Disclaimer up front: I work for a Tesla competitor.

Tesla is making several very interesting bets on the Model 3.

Bet 1: Model 3 mix - Tesla is betting that the ratio of expensive, high-
content Model 3s to cheap, low-content Model 3s will be sufficient to make
enough money to offset investments and pay back loans.

It will not be sufficient to make a small profit on each Model 3 sold given
the debt load that Tesla has accrued, so they will want to sell a good ratio
of expensive Model 3s.

If it takes to long to produce the cheaper Model 3s, Tesla will lose some
potential customers. Many investors are looking at that "top line" right now -
the number of customers and potential customers. If the top line moves too
much, investors may get spooked.

Bet 2: Vertical Integration - Most automakers rely on a web of parts
suppliers, who are under enormous pressure to reduce costs, but Tesla produces
most of its components in-house. The contract with an external parts suppliers
ensures that the supplier is responsible for any re-work or replacement of
defective parts. This allows the automaker to concentrate on internal
production issues.

Tesla's bet is that internal production of parts will lead to better and
cheaper components. This has not worked for any other automaker.

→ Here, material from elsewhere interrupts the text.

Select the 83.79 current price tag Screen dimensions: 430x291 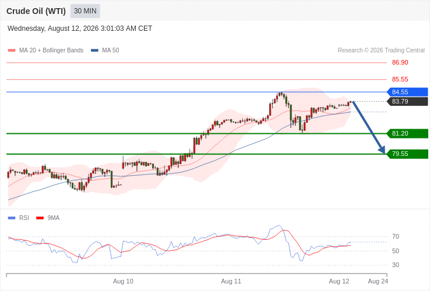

Traditional OEMs shoot for a mix of components where the internally produced
components are part of the company's core competence: Body Shells, Engines,
Transmissions - and externally produced components may be generic - switches,
latches, seats, frames, tires, wheels, etc.

If Tesla spends too much capital on component manufacturing, they will be
inefficient and investors pressure them.

Additionally and probably more importantly, if Tesla is not able to spend the
time and attention to iterate on cost and quality of these parts, it will also
lose this bet.

Personal opinion: I think Tesla has learned the wrong lesson from previous
dealings with suppliers. For instance, the original Roadster was designed with
a two speed transmission. A supplier claimed they could make it, but it never
really worked. Tesla learned the lesson that suppliers are stupid and suck at
making new things - I think they should have learned that lesson that it is
really really hard to make new things.

Bet 3: Automation - But first a detour - There are 3 main areas of auto
assembly, and most manufacturers have already fully or almost fully automated
2 of them: Body Shop (welding and assembly of the body shell) and Paint Shop.
The 3rd area is General Assembly.

General Assembly is the bloody, thorny, devilish poster child for multiple
single points of failure. A high feature vehicle may have on the order of 1000
assembly stations (aka footprints) in General Assembly. The Model 3 is
designed with much lower complexity in mind, and may only have 100 footprints.

If and when any of those 100 footprints has an equipment failure or parts
issue, ALL 100 stop running in a short amount of time. Human assembly workers
are rather resilient and can figure out a multitude of small issues on each
and every operation. This may allow for a hypothetical variation of 5% in non-
critical parts.

Automated assembly may only allow for a 1% variation.

Additionally, automated assembly only runs well when EVERYTHING is designed
for automation. That is not impossible, but it is expensive and time
consuming.

\---

Most importantly, these three bets are linked:

If not enough base models are sold, the cost of design and equipment spending
will be excessive on a per vehicle basis.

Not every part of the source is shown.